**Text excerpt**
☆ ☆ ☆ ☆ ☆
I am seeing lot of this wait event in my AWS Aurora MySQL (8.0.mysql_aurora.3.04.0) and the documentation says "this event indicate an increase in workload activity. Increased activity means increased I/O", which causes spike in CPU usage.
Note, the underlying query is ONLY a select statement running against the reader. we are an api based weather application and the parameters under "IN" clause can range from 1000 to 5000 [max_allowed_packets = 1GB] . Query scans the corresponding table (250GB) and uses proper index to retrieve the records and complete within seconds, sometime milliseconds. I am new to mysql and looking for some help on how to avoid/reduce the cpu spike by tweaking any configuration parameters.
PS: I am seeing spike in the following cloudwatch metrics on the DB Cluster
AuroraSlowConnectionHandleCount
AuroraReplicaLag
DBLoadNonCPU
ReadIOPS
ReadLatency
ReadThroughput
SelectLatency
edit: Query and plan — This table is not partitioned and returns around 200 rows( < 1% of total table rows). No DML activity on this db since its a reader instance.
CREATE TABLE `TABLE_NAME` (
`DATETIMES` bigint unsigned NOT NULL,
`S_ID` int unsigned NOT NULL,
`V_ID` smallint unsigned NOT NULL,
`NOS` int unsigned DEFAULT NULL,
`DELTA1` float DEFAULT NULL,
`DELTA2` int unsigned DEFAULT NULL,
`FLAGS` tinyint unsigned DEFAULT NULL,
`YEARS` float DEFAULT NULL,
PRIMARY KEY (`S_ID`,`DATETIMES`,`V_ID`),
KEY `DATETIMES` (`DATETIMES`,`S_ID`,`V_ID`,`NOS`,`DELTA1`,`DELTA2`,`FLAGS`,`YEARS`)
) ENGINE=InnoDB DEFAULT CHARSET=latin1;
SELECT a.S_ID, a.V_ID, a.DATETIMES, a.YEARS, a.NOS
FROM DB_NAME.TABLE_NAME a
INNER JOIN (
SELECT S_ID, V_ID, max(DATETIMES) DATETIMES
FROM DB_NAME.TABLE_NAME force index(DATETIMES)
WHERE DATETIMES >= 202310161117 and DATETIMES <= 202310161317 and S_ID in (1,2,5,9,....,4890)
GROUP BY S_ID, V_ID
) b ON a.S_ID = b.S_ID AND a.V_ID = b.V_ID and a.DATETIMES = b.DATETIMES
-> Limit: 200 row(s) (cost=687820.47 rows=200) (actual time=621.565..622.059 rows=71 loops=1)
-> Nested loop inner join (cost=687820.47 rows=580086) (actual time=621.564..622.053 rows=71 loops=1)
-> Filter: (b.DATETIMES is not null) (cost=0.11..65262.18 rows=580086) (actual time=621.543..621.565 rows=71 loops=1)
-> Table scan on b (cost=2.50..2.50 rows=0) (actual time=0.001..0.010 rows=71 loops=1)
-> Materialize (cost=2.50..2.50 rows=0) (actual time=621.542..621.556 rows=71 loops=1)
-> Table scan on <temporary> (actual time=0.003..0.014 rows=71 loops=1)
-> Aggregate using temporary table (actual time=621.498..621.515 rows=71 loops=1)
☆ ☆ ☆ ☆ ☆
**Set task A**
In the Aurora MySQL post, how large is the table that the query scans?
**Set task B**
Please copy the rows word for word, from the start of the rows through the line that contains "Nous contacter (600, 127)", and leave the pictures out of your answer.

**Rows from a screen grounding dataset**
☆ ☆ ☆ ☆ ☆
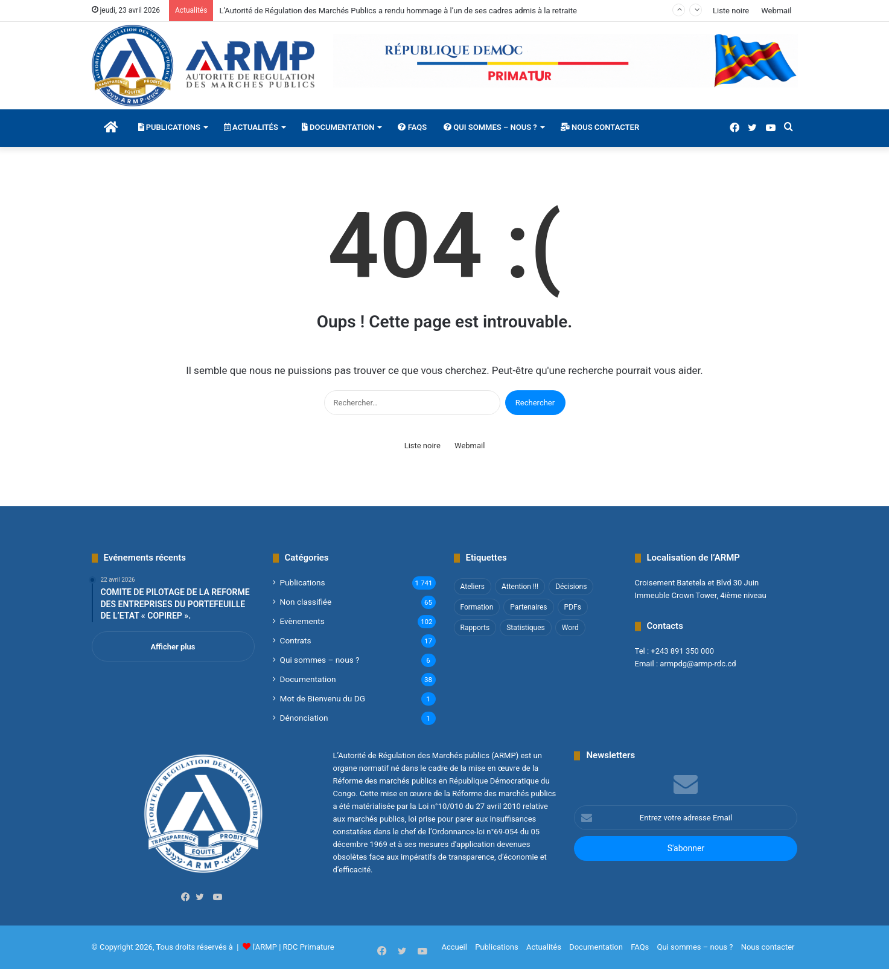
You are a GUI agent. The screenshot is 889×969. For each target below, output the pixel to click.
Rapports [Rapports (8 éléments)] (475, 627)
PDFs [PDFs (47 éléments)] (572, 607)
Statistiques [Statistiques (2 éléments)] (525, 627)
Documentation (338, 127)
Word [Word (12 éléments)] (570, 627)
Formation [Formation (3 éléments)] (477, 607)
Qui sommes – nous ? (490, 127)
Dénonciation (304, 718)
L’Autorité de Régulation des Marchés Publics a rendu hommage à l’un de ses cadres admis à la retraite (397, 10)
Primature (317, 946)
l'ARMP (264, 946)
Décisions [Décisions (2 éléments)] (571, 586)
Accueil (454, 946)
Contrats (295, 640)
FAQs (412, 127)
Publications (169, 127)
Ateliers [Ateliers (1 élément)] (472, 586)
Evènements (302, 621)
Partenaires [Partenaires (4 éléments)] (528, 607)
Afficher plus (172, 646)
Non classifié (306, 602)
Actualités (251, 127)
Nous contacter (600, 127)
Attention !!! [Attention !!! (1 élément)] (520, 586)
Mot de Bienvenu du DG (322, 698)
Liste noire (731, 10)
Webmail (776, 10)
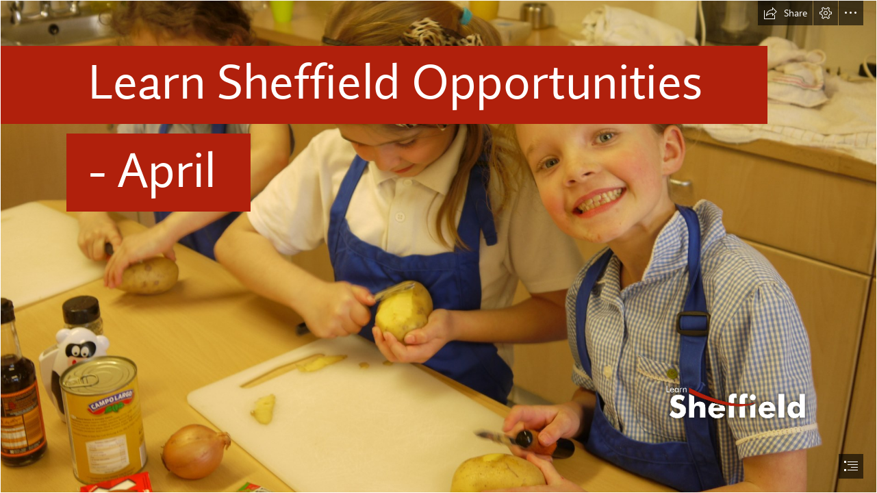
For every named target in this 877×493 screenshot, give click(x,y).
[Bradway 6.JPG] (438, 246)
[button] (785, 13)
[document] (438, 246)
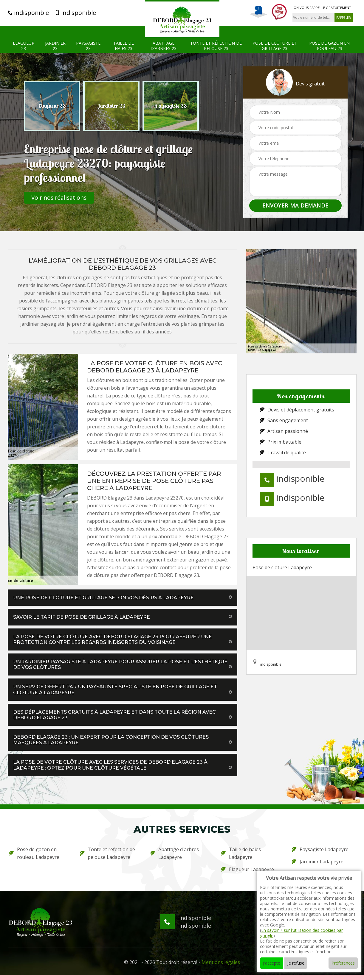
☆ ☆ ☆ ☆ ☆
**Worked solution A**
250GB

**Worked solution B**
You are a GUI agent. The screenshot is 889×969. For each target below, output the pixel to click.
Rapports [Rapports (8 éléments)] (475, 627)
PDFs [PDFs (47 éléments)] (572, 607)
Statistiques [Statistiques (2 éléments)] (525, 627)
Documentation (338, 127)
Word [Word (12 éléments)] (570, 627)
Formation [Formation (3 éléments)] (477, 607)
Qui sommes – nous ? (490, 127)
Dénonciation (304, 718)
L’Autorité de Régulation des Marchés Publics a rendu hommage à l’un de ses cadres admis à la retraite (397, 10)
Primature (317, 946)
l'ARMP (264, 946)
Décisions [Décisions (2 éléments)] (571, 586)
Accueil (454, 946)
Contrats (295, 640)
FAQs (412, 127)
Publications (169, 127)
Ateliers [Ateliers (1 élément)] (472, 586)
Evènements (302, 621)
Partenaires [Partenaires (4 éléments)] (528, 607)
Afficher plus (172, 646)
Non classifié (306, 602)
Actualités (251, 127)
Nous contacter (600, 127)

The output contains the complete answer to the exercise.